With his well-tailored suits and cosmopolitan CV, Silva may appear the archetypal modern coach, but his Everton side are founded on decidedly old-fashioned principles: patience, hard work and defensive resilience. The chronic leakiness that befell his Hull and Watford teams is nowhere to be seen, while players labouring under the pressure of big price tags have been afforded the time to play their way back into form. Encouragingly for a manager who was in danger of being written off as a man who talks a good game but delivers only a short-term hit, his imprint at Everton thus far has been one of slow, steady improvement.

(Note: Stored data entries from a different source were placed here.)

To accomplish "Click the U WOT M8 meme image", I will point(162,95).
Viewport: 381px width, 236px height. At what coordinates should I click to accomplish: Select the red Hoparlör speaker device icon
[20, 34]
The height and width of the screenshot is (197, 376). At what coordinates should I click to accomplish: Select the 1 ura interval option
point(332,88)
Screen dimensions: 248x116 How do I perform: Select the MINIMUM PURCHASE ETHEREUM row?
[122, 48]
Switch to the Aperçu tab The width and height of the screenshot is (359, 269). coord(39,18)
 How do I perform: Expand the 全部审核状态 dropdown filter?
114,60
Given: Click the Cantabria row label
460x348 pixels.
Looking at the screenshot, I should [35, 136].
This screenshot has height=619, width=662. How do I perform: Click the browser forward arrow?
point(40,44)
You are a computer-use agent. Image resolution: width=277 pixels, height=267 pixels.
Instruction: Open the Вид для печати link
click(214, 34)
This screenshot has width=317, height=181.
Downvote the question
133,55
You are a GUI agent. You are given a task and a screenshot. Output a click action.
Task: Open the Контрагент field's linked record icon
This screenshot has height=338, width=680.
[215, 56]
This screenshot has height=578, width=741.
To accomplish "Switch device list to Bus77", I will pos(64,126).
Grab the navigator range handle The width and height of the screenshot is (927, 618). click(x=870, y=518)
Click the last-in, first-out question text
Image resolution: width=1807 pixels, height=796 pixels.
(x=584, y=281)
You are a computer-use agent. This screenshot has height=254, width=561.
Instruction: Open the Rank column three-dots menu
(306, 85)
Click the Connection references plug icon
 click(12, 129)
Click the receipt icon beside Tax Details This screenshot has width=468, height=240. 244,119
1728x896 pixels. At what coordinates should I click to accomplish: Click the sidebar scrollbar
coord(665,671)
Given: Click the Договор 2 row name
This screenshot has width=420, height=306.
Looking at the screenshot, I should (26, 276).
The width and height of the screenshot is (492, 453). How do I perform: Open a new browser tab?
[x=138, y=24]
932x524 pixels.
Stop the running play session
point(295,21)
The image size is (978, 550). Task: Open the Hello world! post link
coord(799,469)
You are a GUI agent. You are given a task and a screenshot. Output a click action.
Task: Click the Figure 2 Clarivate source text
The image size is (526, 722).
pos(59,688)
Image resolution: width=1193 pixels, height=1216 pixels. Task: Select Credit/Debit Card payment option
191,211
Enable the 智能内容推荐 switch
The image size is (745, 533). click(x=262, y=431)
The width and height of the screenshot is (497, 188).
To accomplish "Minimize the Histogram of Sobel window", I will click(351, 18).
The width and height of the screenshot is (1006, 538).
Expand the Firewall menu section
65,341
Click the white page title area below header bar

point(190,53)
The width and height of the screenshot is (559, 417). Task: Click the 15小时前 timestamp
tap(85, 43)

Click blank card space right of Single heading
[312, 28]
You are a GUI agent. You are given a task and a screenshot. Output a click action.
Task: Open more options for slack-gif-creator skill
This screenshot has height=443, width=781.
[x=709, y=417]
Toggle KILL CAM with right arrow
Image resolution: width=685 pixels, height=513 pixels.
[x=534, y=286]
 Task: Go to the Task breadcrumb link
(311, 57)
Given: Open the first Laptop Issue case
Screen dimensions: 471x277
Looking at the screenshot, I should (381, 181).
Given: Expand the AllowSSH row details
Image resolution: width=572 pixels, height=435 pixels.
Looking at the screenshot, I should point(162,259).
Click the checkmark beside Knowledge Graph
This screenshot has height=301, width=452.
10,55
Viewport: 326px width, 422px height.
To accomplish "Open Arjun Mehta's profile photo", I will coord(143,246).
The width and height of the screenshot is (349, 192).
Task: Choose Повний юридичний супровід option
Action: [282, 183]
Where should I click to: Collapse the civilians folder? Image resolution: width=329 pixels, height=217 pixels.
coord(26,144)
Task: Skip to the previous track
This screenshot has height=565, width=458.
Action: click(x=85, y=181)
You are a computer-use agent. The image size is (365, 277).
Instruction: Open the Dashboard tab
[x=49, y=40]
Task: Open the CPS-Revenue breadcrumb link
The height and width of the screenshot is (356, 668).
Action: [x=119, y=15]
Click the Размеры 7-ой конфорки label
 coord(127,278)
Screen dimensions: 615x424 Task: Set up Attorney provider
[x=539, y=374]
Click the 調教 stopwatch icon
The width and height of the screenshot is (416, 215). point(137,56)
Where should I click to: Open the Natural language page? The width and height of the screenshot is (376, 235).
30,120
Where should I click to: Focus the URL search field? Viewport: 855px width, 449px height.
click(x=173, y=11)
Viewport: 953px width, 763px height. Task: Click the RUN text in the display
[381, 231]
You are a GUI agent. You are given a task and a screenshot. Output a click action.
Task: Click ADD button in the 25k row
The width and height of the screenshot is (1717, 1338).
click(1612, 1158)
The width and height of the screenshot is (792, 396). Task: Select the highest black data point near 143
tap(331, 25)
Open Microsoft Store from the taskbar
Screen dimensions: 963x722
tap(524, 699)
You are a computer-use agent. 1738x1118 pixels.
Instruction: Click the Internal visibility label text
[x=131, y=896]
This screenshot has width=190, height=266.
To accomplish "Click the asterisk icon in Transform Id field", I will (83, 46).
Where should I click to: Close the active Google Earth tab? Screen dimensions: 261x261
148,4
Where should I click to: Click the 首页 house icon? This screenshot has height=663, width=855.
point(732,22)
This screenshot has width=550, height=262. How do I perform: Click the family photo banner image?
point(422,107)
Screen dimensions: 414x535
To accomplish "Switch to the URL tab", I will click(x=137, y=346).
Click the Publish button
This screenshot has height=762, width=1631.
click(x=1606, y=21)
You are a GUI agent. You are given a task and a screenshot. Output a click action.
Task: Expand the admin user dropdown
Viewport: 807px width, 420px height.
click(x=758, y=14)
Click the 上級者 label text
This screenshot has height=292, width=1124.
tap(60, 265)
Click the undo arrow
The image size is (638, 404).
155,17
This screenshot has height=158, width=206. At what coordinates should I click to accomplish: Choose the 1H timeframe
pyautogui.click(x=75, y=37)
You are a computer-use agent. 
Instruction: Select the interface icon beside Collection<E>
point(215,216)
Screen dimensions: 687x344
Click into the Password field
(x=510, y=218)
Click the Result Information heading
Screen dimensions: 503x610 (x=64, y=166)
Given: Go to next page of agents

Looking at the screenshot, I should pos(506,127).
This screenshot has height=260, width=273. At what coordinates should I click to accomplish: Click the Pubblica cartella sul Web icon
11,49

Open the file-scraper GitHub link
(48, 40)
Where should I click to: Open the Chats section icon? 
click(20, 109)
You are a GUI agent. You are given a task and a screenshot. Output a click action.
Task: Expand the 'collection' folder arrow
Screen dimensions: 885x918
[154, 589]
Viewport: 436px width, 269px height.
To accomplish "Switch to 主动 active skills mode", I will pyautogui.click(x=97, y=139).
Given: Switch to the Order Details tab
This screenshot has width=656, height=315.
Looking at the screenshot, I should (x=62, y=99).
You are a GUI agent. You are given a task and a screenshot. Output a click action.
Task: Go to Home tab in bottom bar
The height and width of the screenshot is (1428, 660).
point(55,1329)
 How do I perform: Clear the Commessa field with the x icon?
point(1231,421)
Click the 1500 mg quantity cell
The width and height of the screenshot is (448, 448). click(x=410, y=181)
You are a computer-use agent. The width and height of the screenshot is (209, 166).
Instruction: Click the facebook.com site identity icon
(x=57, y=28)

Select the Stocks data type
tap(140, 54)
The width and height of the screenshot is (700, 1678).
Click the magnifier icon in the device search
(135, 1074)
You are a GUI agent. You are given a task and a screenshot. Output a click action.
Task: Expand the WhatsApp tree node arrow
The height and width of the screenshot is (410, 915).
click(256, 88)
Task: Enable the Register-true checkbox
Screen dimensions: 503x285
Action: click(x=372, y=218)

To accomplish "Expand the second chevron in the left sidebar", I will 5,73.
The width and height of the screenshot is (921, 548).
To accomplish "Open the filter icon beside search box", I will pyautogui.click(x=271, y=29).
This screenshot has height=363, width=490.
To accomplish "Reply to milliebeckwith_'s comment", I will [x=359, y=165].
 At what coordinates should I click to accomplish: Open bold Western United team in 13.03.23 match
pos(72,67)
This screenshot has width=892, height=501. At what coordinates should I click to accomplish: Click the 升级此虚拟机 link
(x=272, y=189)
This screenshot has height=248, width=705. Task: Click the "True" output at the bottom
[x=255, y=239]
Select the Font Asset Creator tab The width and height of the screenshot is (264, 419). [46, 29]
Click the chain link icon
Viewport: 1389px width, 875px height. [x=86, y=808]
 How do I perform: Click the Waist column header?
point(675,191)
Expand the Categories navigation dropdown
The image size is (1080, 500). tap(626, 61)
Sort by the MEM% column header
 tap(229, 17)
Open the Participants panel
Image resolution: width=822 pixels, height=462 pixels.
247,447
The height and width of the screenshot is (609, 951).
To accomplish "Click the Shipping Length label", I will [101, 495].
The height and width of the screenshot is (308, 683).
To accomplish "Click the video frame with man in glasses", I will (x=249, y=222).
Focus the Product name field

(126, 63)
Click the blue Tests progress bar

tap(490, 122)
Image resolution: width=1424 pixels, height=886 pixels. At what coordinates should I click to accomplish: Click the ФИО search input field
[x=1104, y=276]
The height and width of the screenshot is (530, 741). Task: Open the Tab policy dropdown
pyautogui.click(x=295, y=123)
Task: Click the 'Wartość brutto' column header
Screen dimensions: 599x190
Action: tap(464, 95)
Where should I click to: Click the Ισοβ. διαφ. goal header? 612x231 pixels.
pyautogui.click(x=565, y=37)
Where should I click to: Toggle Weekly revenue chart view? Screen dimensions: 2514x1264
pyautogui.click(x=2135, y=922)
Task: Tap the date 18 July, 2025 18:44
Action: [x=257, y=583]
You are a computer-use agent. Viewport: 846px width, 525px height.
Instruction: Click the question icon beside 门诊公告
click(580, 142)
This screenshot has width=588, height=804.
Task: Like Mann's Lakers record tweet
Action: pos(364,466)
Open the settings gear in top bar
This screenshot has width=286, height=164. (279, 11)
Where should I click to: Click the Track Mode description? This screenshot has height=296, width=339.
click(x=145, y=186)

This is welcome change for a club whose progress in three-and-a-half years under Farhad Moshiri – an owner on whom much hope has been placed – could generously be described as fitful. Moshiri's Everton tenure has hardly been a disaster, but the overall tone has been inconsistency and incohesion: four managers, two directors of football and an alarming number of journeyman players – many on eye-watering wages.
Yet, cast under the admittedly flattering light of recent results, Everton now look suspiciously like a club with a clear sense of what it's trying to do. A coach with a distinct way of playing; a squad of players that fit the system; a transfer strategy that finds room for both protracted mega-deals and cut-price swoops. Could this be… a plan coming together?
If so it's good news for Silva, a manager on whom the jury has been out since his time at Watford reached its unedifying end. They haven’t quite come back with a verdict yet – but he’s mounting a pretty decent case for the defence.